Haşhaşta morfin, tebain, kodein, papaverin, narkotin ve narsein gibi etken maddeler bulunmaktadır. Bu etken maddelerden olan morfin kuvvetli bir analjezik ve narkotiktir. Şiddetli ağrılarda tedavi amaçlı olarak ve hastaların ameliyat için hazırlanmasında kullanılmaktadır. Kodein ise hafif ağrılarda ve öksürük giderici gibi kullanım alanları vardır (Gürkan vd., 2003).
Haşhaş bitkisinin öz suyunu bebek mamalarına karıştırılarak bebeklerin uyumalarında kullanmışlardır (İncekara, 1964).

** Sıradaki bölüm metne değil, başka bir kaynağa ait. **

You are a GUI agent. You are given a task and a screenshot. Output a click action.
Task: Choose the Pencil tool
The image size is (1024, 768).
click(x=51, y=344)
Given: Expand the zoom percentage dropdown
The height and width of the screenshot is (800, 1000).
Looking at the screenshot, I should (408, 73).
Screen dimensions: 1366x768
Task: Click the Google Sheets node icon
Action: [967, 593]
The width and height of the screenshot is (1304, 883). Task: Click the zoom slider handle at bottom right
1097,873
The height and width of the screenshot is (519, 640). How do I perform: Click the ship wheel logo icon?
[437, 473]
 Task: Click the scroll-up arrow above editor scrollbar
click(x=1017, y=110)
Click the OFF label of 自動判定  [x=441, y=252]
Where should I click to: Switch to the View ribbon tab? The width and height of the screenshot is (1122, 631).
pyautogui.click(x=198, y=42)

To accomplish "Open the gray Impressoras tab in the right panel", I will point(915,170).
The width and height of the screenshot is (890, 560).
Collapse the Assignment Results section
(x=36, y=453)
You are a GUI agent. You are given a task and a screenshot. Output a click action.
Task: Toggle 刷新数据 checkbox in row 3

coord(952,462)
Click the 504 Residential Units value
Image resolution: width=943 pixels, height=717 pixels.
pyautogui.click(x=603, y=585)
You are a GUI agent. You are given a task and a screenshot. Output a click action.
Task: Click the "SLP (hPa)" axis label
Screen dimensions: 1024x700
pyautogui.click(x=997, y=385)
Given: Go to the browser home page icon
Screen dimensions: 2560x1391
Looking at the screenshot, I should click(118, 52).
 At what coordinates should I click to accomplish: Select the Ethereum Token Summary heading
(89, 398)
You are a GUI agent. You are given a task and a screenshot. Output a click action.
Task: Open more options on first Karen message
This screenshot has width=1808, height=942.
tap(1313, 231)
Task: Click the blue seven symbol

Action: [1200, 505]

Haşhaş ezmesi ekmeklerde hacim ve proteinin artmasını sağladığı görülmüştür (Çelik, 2008). Köftede dana eti ile beraber haşhaş tohumu ezmesi kullanıldığında doymuş yağ asidi oranını ve kolesterolü düşürürken çoklu doymamış yağ asidini artırmıştır. Bu değişikler kardiovasküler hastalıkları önlenmesine yardımcı olup insan sağlığını önemli derecede etkilemektedir. Gıda sanayisinde hayvansal yağlar yerine bitkisel yağ olan haşhaş tohumu ezmesi kullanımı daha verimli olmakta ve yenilikçi bir et ürününün yolunu açmaktadır (Gök vd., 2011).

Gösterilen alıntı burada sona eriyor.